À l'heure actuelle, 25 % des soins restent à la charge des ménages. Cette situation n'est plus acceptable. Entre 2005 et 2015, les taux de dépassements sur les prothèses ont augmenté de 66 points. Sur certains actes prothétiques courants, les dépassements moyens atteignent jusqu'à 400 %. En contrepartie, des soins dits « conservateurs » ne sont pas pris en charge à leur juste valeur.

Cet état de fait est ancien. Il est bien antérieur à ce quinquennat. Il conduit les dentistes à limiter certains soins réalisés parfois à perte au profit d'actes plus lucratifs.

Le cadre que Marisol Touraine a fixé, et que le Parlement a voté, pour les négociations entre les chirurgiens-dentistes et l'assurance maladie, est un réel changement de paradigme pour toute cette profession. Il se résume en deux actions indissociables : un plafonnement des dépassements d'honoraires et une revalorisation des soins conservateurs.

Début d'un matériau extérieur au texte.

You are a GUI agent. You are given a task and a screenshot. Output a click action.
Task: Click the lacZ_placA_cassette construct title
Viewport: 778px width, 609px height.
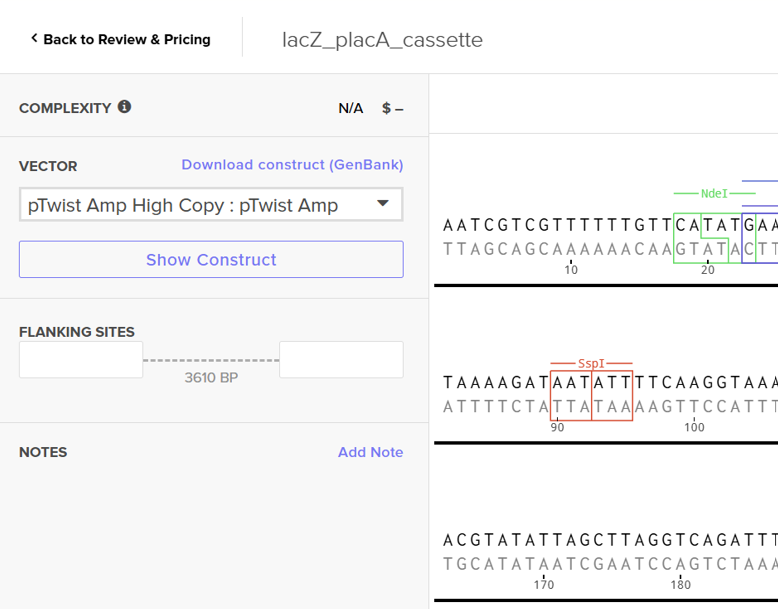(x=382, y=40)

Je ne parle pas d'un plafonnement qui ne concernerait que les dentistes présentant des habitudes tarifaires à la marge. Toute la profession sera concernée dans sa pratique quotidienne, à la fois par les mesures de limitation tarifaire et par d'importantes revalorisations de certains soins.

Madame la sénatrice, vous souhaitez connaître les mesures qui seront rapidement mises en œuvre. La négociation conventionnelle s'achève le 31 janvier prochain.

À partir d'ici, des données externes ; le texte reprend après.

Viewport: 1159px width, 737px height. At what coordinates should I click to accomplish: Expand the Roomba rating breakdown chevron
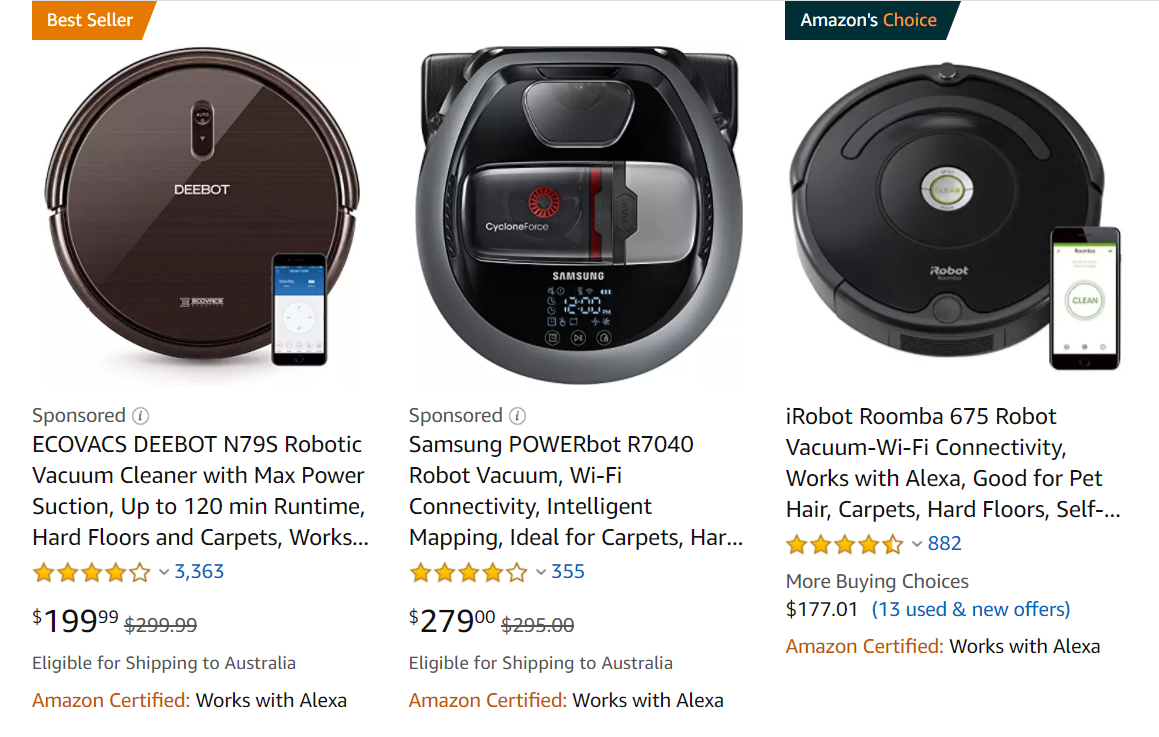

Vous connaissez l'attachement de Mme la ministre de la santé à cette réforme. C'est pourquoi une mesure a été introduite dans la loi de financement de la sécurité sociale pour 2017, afin de garantir l'aboutissement de ces modifications tarifaires. En effet, en cas d'échec des négociations, un arbitrage extérieur prendra le relais des partenaires conventionnels.

En garantissant un accès aux soins plus juste, en diminuant le reste à charge et en valorisant le travail de prévention primaire – il s'agit également de cela ! – et secondaire des dentistes, les évolutions à venir modifieront durablement la pratique des soins dentaires en France, dans l'intérêt de tous les Français.

M. le président. La parole est à Mme Isabelle Debré.

Mme Isabelle Debré. Madame la secrétaire d'État, je vous remercie de votre réponse, qui ne me satisfait cependant qu'à moitié. Je vais attendre les résultats de la négociation en cours. S'ils me conviennent, ainsi qu'à mes collègues et, surtout, à nos concitoyens, j'en prendrai acte. Si tel n'est pas le cas, je vous interrogerai de nouveau sur ce sujet.

C'est quelque chose de très urgent, que nos compatriotes attendent avec beaucoup d'impatience. Il est absolument anormal que les Français ne puissent pas tous avoir, de manière équitable, accès aux soins dentaires.